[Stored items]
BEGIN

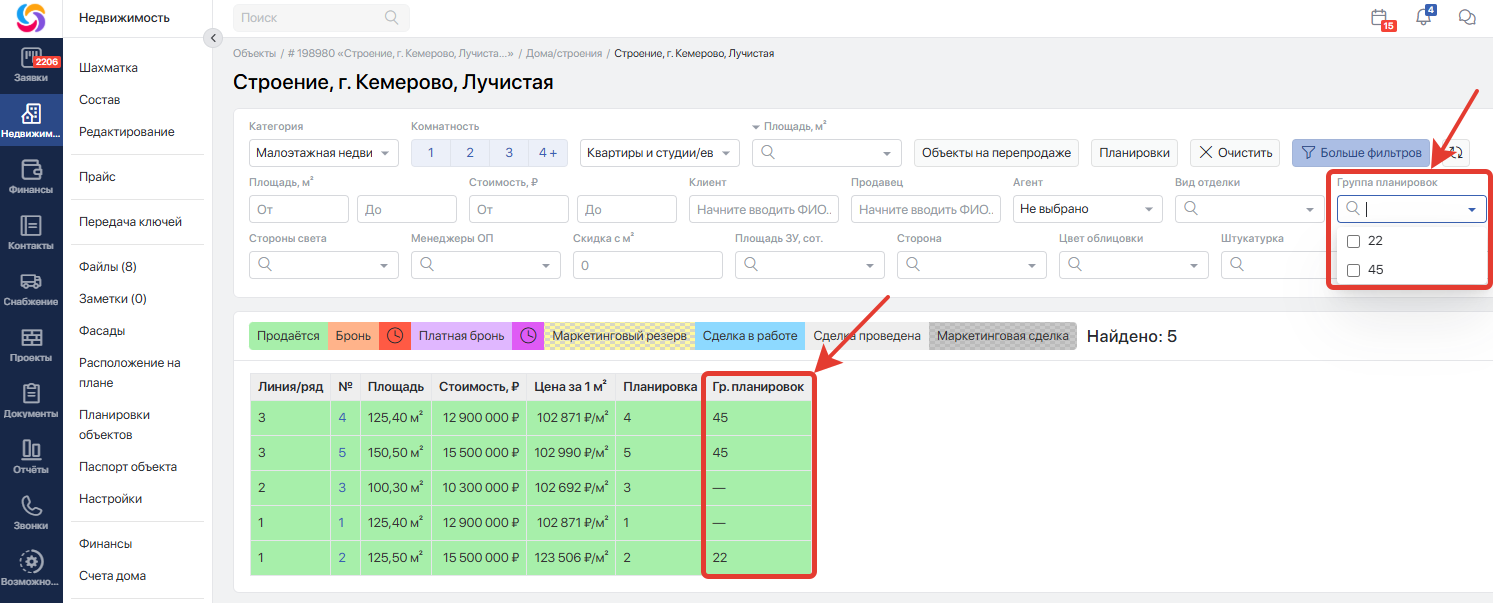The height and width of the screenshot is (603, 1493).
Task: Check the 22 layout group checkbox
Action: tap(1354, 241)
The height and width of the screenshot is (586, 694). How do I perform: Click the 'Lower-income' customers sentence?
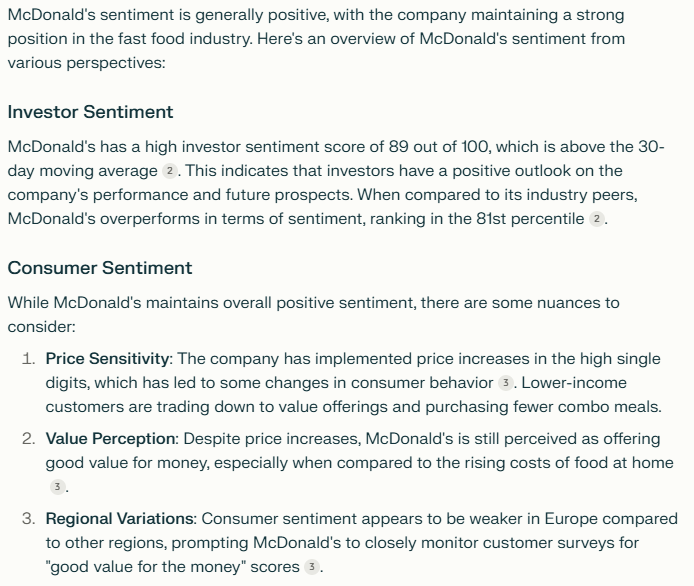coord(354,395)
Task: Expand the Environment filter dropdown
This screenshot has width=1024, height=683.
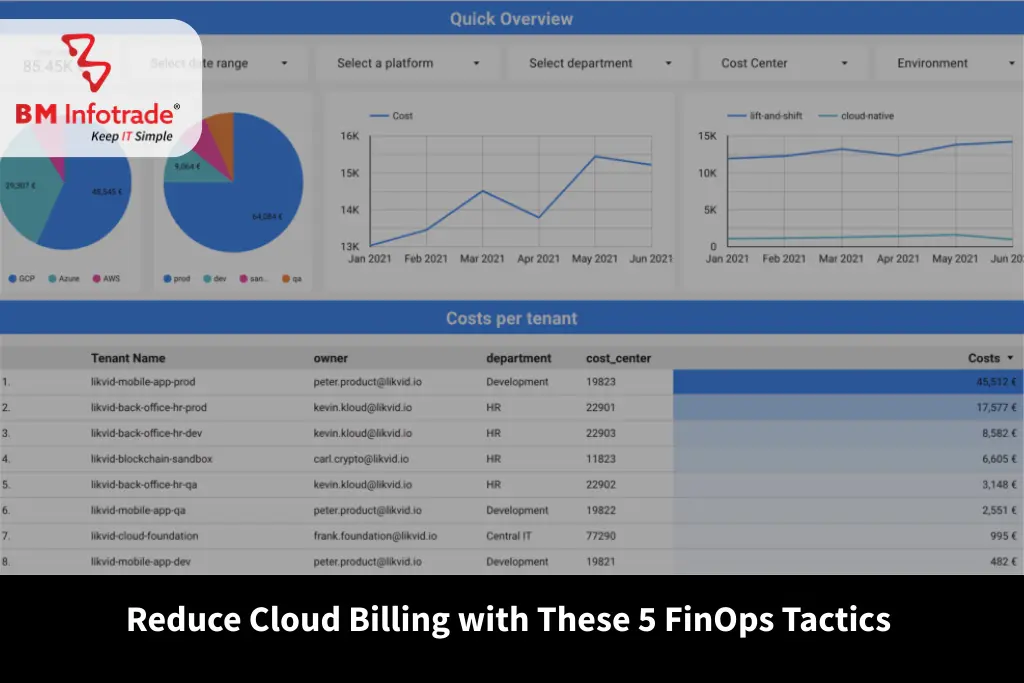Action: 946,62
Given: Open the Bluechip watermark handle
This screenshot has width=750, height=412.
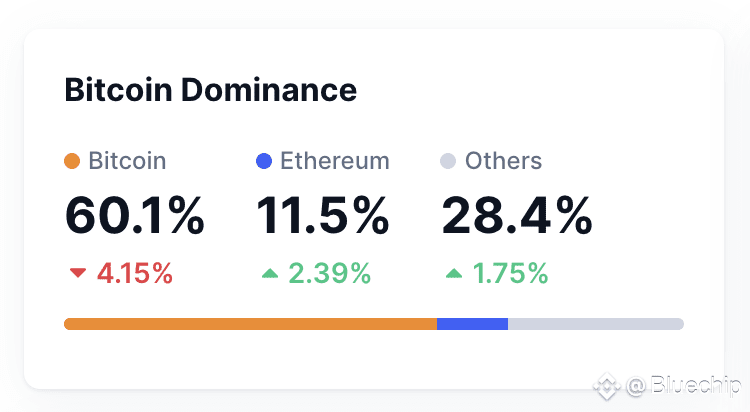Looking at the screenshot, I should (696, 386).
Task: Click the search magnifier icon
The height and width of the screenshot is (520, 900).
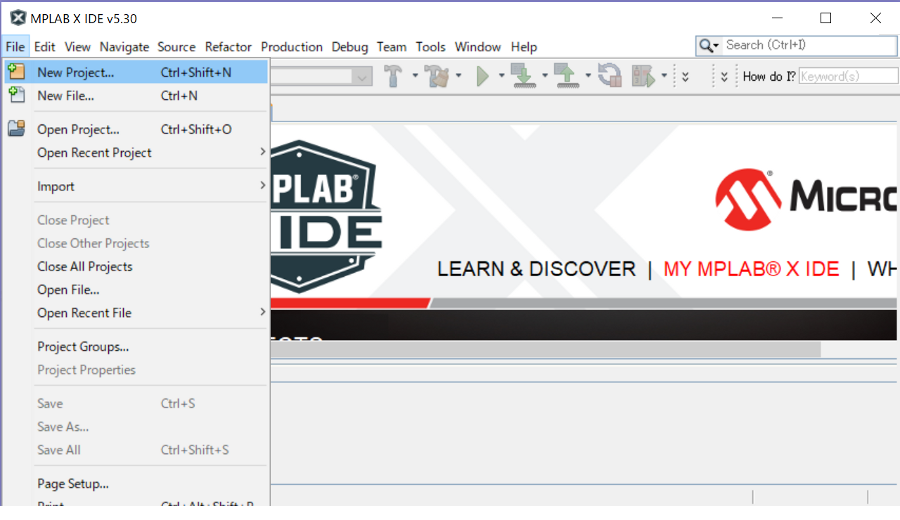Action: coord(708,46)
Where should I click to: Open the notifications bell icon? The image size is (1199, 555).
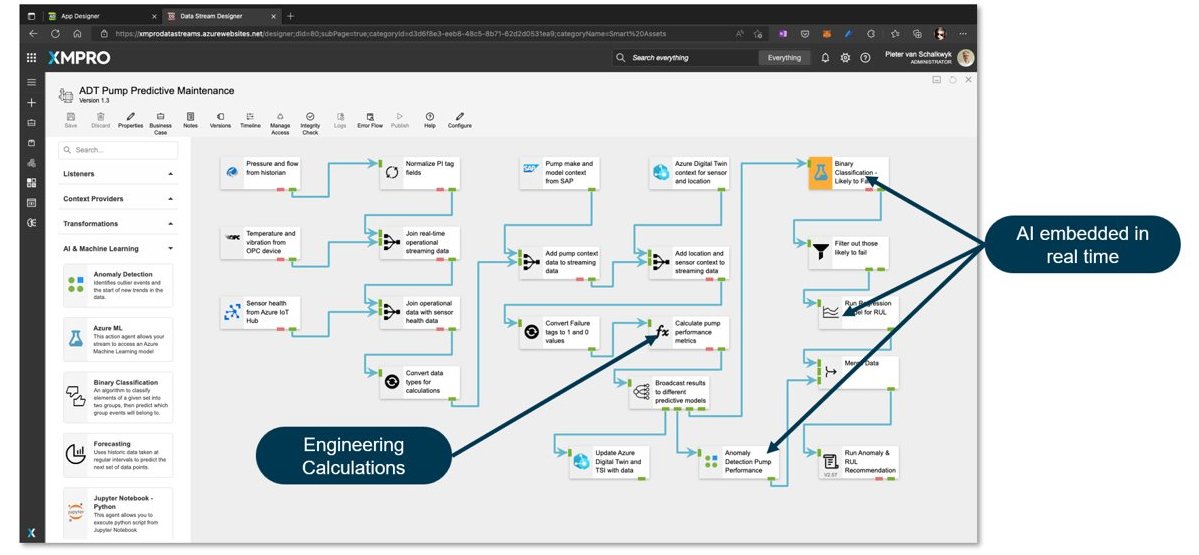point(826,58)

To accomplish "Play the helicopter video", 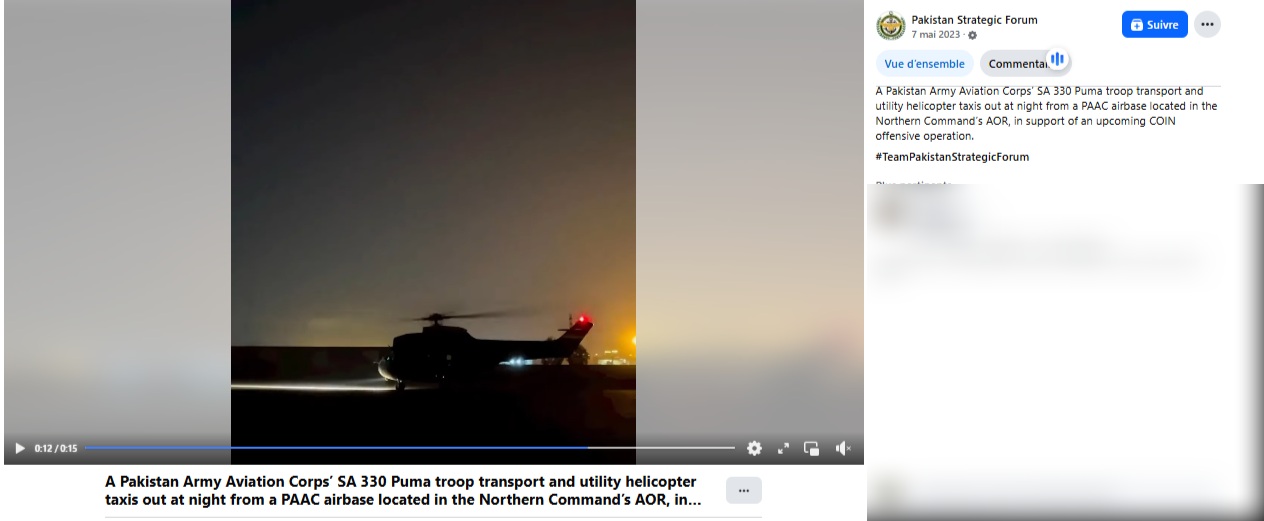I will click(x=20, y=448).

END

INSTRUCTIONS TO FOLLOW ▸ In the records above, find the line with "The height and width of the screenshot is (586, 694).". Print exactly from there through the line with "Given: Open the Bluechip watermark handle", minus the pictures.

COMPLETED TASK ▸
The height and width of the screenshot is (586, 694). How do I perform: Click the 'Lower-income' customers sentence?
coord(354,395)
Task: Expand the Environment filter dropdown
This screenshot has width=1024, height=683.
Action: 946,62
Given: Open the Bluechip watermark handle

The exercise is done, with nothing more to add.